RidgeRun Metadata/Streaming Protocols/SRT

From RidgeRun Developer Wiki

Follow Us On Twitter LinkedIn Email Share this page





NVIDIA partner logo NXP partner logo




Introduction (SRT)

Secure Reliable Transport (SRT) is a modern low-latency streaming protocol designed for real-time contribution and remote production. It is built on top of UDP but adds mechanisms that UDP alone does not provide, including:

  • ARQ (Automatic Repeat reQuest): retransmissions on demand (NACK-based).
  • Jitter buffering and resequencing: smooths variable delay and restores order of packets.
  • Congestion control: dynamically adapts to available bandwidth.
  • Encryption: optional AES-128/192/256 for content protection.

SRT is widely used in live production where glass-to-glass delay matters. Its design keeps the efficiency of UDP but solves its key weaknesses (loss, jitter, reordering), giving users a tunable latency target in the tens to hundreds of milliseconds range.

Key Characteristics

  • UDP-based + ARQ: Uses selective retransmissions (NACK-driven) within a latency window. Unlike TCP, there is no head-of-line blocking.
  • Configurable latency: Sender and receiver maintain latency buffers (e.g., 60–200 ms) to absorb jitter and allow late packets to be recovered.
  • Jitter handling: SRT resequences out-of-order packets and fills gaps using retransmitted packets if they arrive before the deadline.
  • Congestion control: Bandwidth estimation algorithms adapt to changing network conditions (similar to BBR/UDT).
  • Encryption: AES-128/192/256 using passphrases and key length (`pbkeylen`).
  • Connection modes: caller, listener, and rendezvous modes allow flexible NAT/firewall traversal.

Benefits and Limitations

Benefits

  • Low end-to-end latency — Configurable in the 50–200 ms range for stable links. Lower values can be achieved on clean networks.
  • Resilience to loss and jitter — ARQ and jitter buffers allow smooth playback even with 5–10% packet loss bursts.
  • Integrated security — AES encryption without needing external VPN or tunnels.
  • Firewall/NAT friendly — Rendezvous mode enables connections through symmetric NATs with a single UDP flow.
  • Broad ecosystem support — Implemented in open-source (Haivision, SRT Alliance, GStreamer, FFmpeg, OBS, VLC).

Limitations

  • Latency vs recovery trade-off — Higher loss requires larger latency buffers (increasing end-to-end delay).
  • Not suitable for file transfer — SRT is optimized for real-time media, not bulk file delivery.
  • Endpoint requirement — Both sender and receiver must support SRT (not playable in a standard web browser).
  • Tuning required — Incorrect latency configuration can cause drops if too small, or excess delay if too large.

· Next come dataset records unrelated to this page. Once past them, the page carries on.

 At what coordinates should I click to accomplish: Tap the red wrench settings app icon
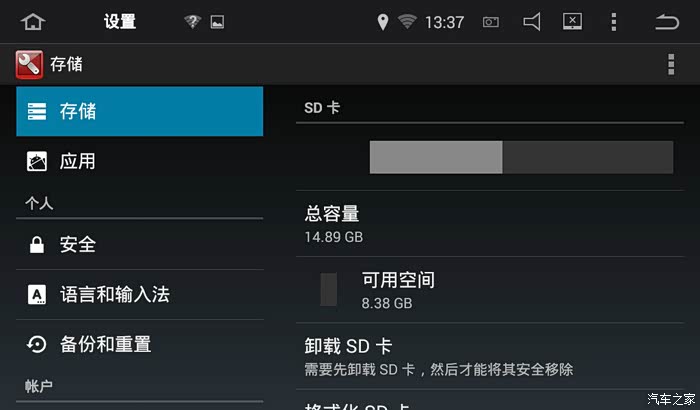click(x=29, y=65)
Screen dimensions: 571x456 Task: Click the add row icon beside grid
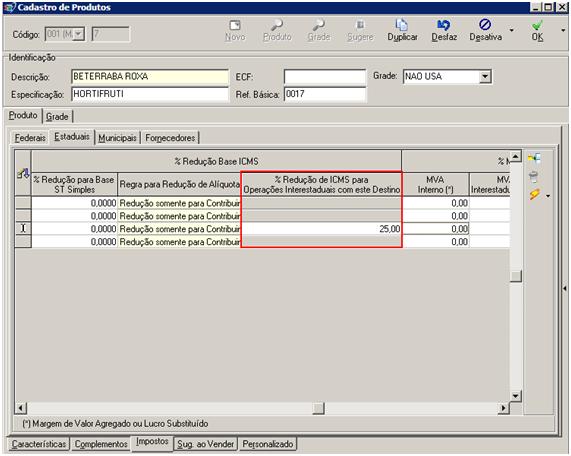pyautogui.click(x=534, y=158)
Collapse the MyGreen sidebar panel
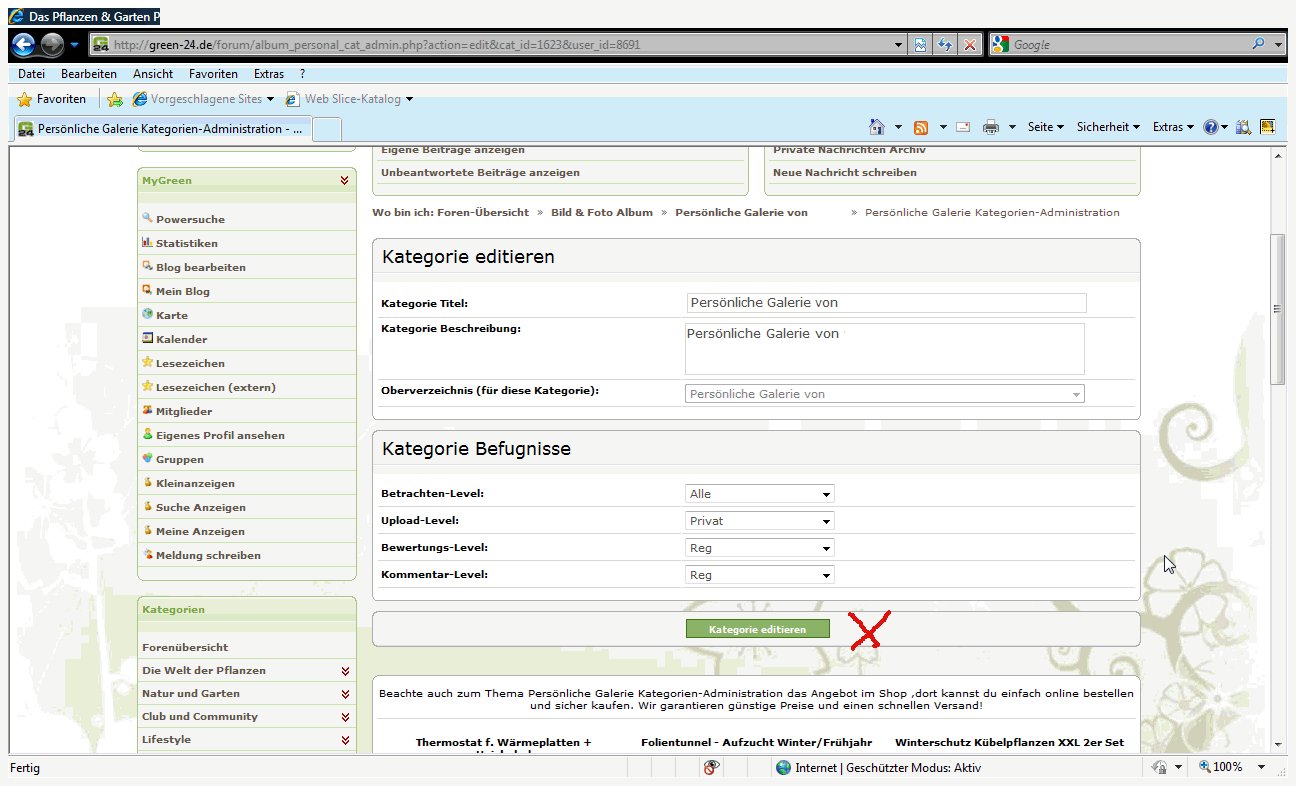Screen dimensions: 1296x786 345,181
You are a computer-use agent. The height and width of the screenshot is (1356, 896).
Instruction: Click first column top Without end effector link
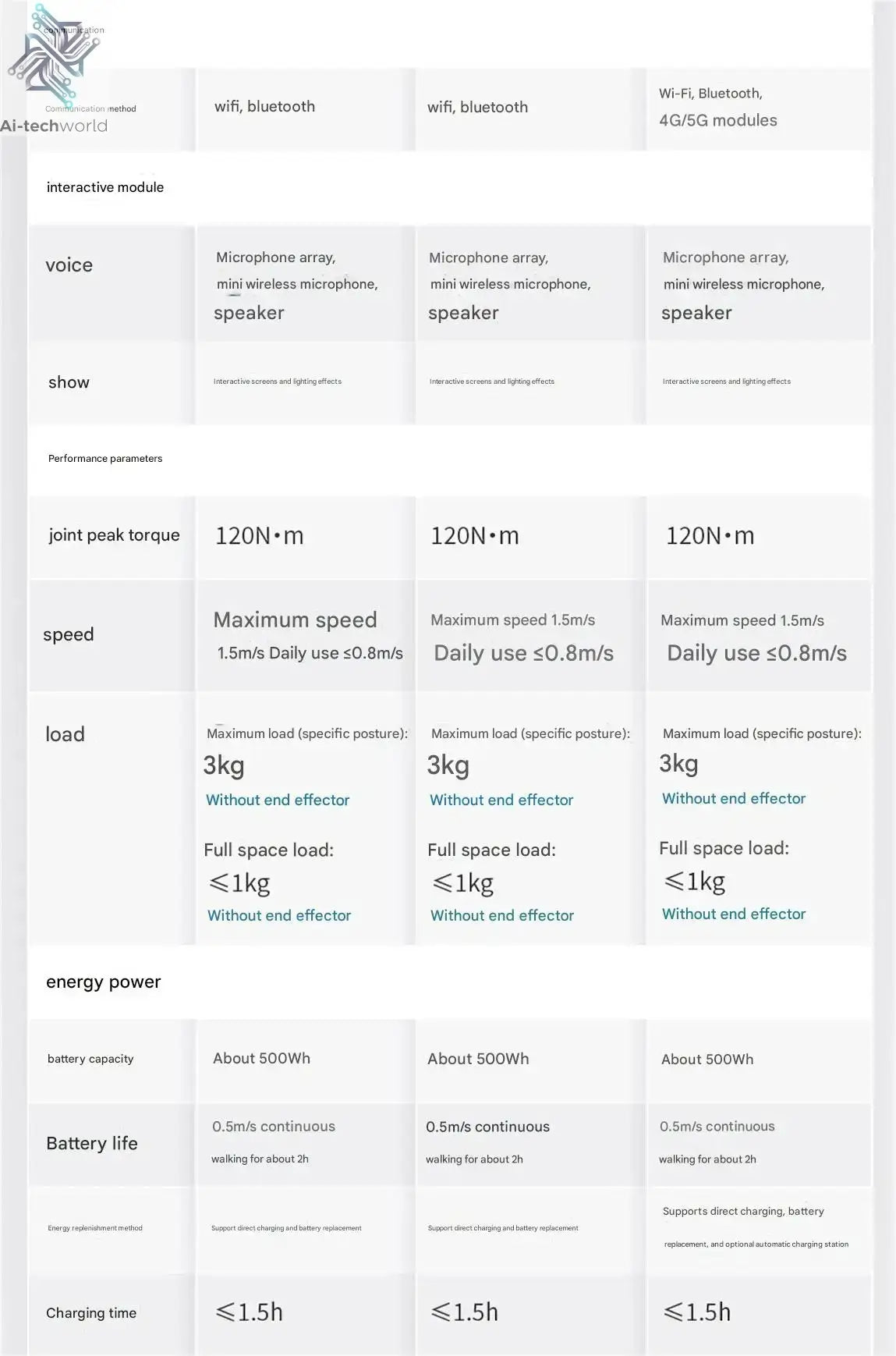(278, 800)
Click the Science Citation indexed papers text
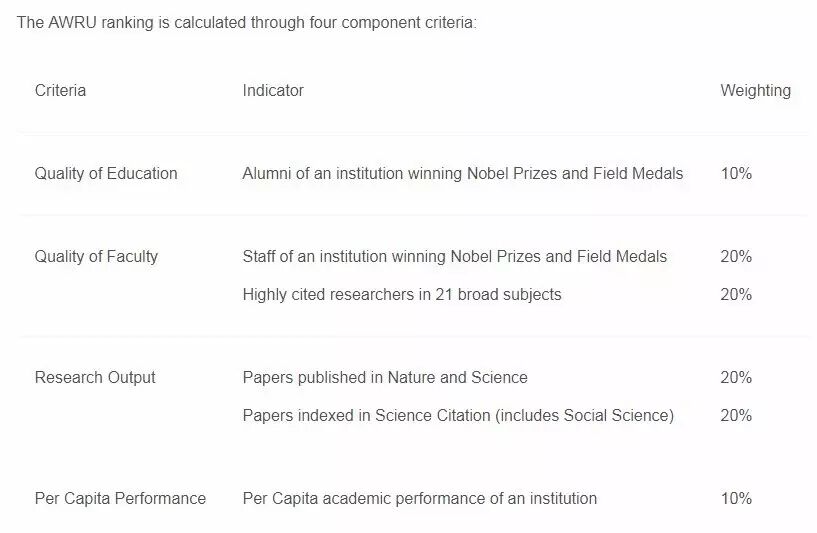Image resolution: width=817 pixels, height=533 pixels. point(458,416)
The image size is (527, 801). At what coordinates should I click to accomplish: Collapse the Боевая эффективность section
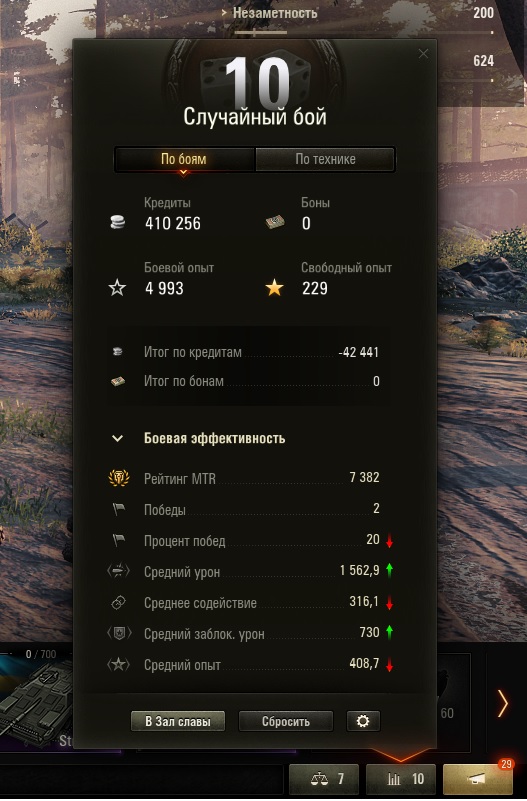(117, 438)
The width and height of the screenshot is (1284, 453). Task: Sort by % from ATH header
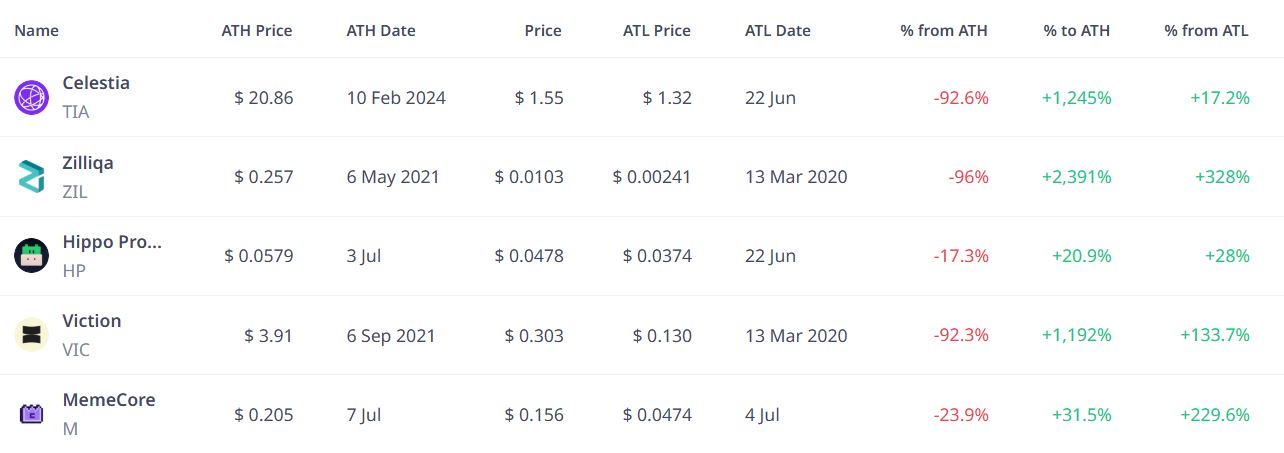pyautogui.click(x=944, y=30)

RidgeRun products with SRT (comparison)

The following table summarizes RidgeRun’s metadata solutions and how they integrate with SRT. It highlights the benefits and limitations of each combination.

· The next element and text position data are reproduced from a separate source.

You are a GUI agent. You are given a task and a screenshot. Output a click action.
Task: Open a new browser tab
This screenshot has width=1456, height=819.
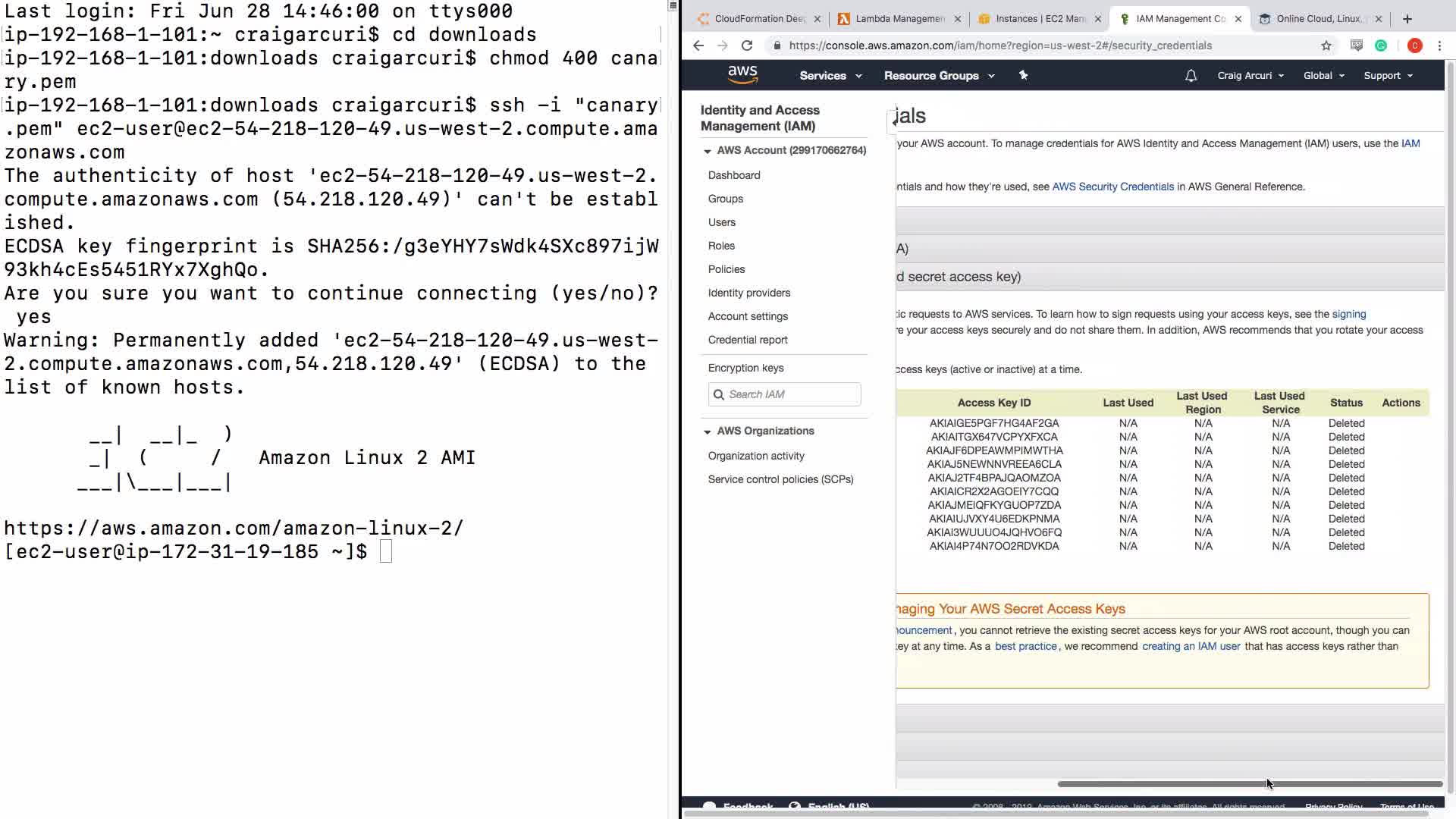tap(1407, 19)
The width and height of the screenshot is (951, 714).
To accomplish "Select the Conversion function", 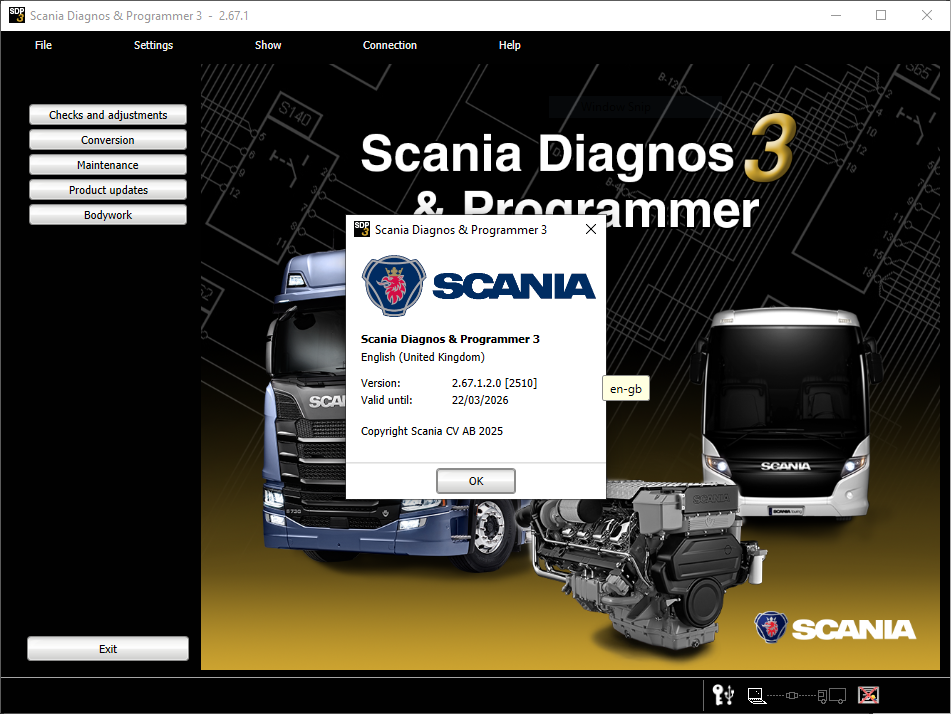I will (107, 139).
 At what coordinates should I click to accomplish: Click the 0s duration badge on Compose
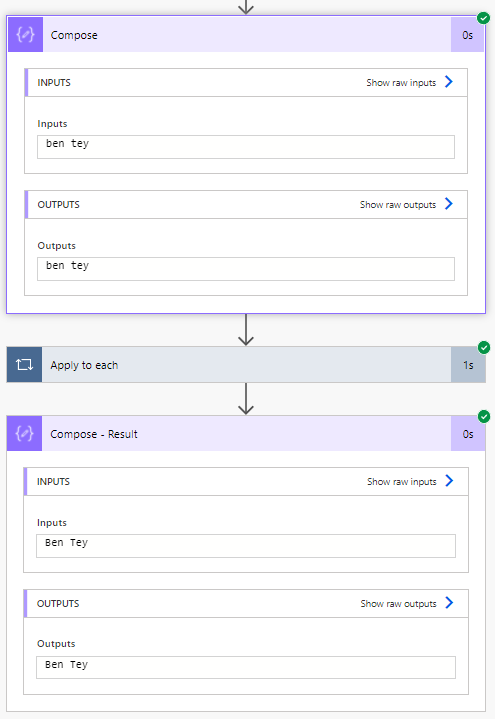(x=467, y=35)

Product Combination with SRT Benefits Limitations
GstSEIMetadata (H.264/H.265) SEI NAL units embedded in the video bitstream; carried over SRT (typically inside MPEG-TS). Frame-accurate metadata aligned with frames/IDR.
• Works with seiinject/seiextract.
• Standards-friendly with H.264/H.265 + TS.
• Receiver must explicitly parse SEI.
• Re-encoding or some middleboxes may strip SEI unless preserved.
AV1 + OBU Metadata AV1 metadata OBUs preserved over SRT when encapsulated (e.g., TS/Matroska) and not transcoded. In-band metadata for AV1.
• Future-ready for next-gen workflows.
• Limited player support for AV1+OBU today.
• AV1 encode/decode is CPU-intensive.
MPEG-TS (native metadata) Private PES, descriptors, or KLV inside TS carried natively over SRT. Interoperable en broadcast.
• Multiplex A/V/metadata in one stream.
• Overhead adicional de TS.
• Requiere demultiplexar para extraer la metadata.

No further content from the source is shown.